• _PROBLEM DESCRIPTION_: What you give back should be only the lines from the one holding "Click the hamburger menu icon" through the final line of the records, each reproduced exactly.

• _RECORDS PROVIDED_:
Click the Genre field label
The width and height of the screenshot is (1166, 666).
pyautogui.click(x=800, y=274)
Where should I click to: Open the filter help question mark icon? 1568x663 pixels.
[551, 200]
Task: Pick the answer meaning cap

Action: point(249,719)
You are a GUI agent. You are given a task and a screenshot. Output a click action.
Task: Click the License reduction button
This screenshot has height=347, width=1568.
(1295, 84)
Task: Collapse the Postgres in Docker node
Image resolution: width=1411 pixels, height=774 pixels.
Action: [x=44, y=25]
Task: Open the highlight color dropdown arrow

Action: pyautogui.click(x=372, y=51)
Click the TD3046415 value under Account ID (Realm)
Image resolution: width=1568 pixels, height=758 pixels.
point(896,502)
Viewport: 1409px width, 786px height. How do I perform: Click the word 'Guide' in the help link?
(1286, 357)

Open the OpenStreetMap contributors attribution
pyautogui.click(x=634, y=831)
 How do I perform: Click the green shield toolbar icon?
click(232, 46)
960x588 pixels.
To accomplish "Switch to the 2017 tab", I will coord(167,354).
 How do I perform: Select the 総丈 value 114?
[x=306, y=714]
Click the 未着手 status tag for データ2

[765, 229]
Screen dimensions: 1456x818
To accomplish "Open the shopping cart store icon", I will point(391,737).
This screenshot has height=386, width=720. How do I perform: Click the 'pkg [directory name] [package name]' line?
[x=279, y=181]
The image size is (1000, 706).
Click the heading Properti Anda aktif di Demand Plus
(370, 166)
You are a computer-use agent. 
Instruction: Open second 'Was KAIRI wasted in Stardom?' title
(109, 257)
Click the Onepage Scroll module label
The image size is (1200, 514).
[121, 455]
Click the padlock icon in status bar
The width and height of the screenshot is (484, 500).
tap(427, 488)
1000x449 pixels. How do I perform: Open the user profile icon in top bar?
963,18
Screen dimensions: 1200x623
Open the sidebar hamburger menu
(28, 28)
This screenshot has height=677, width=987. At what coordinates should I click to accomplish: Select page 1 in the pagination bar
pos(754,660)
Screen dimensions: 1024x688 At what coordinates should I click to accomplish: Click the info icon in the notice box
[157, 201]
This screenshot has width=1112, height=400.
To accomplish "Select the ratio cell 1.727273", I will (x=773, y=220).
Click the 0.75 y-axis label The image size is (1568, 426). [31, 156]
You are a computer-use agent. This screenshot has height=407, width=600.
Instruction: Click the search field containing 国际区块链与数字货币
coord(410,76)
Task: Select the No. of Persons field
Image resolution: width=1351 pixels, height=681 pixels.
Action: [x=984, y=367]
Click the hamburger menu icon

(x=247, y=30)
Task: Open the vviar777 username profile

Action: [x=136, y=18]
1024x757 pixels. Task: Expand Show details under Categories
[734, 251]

• _RESPONSE AREA_:
Click the hamburger menu icon

(x=247, y=30)
Task: Open the vviar777 username profile

Action: [x=136, y=18]
1024x757 pixels. Task: Expand Show details under Categories
[734, 251]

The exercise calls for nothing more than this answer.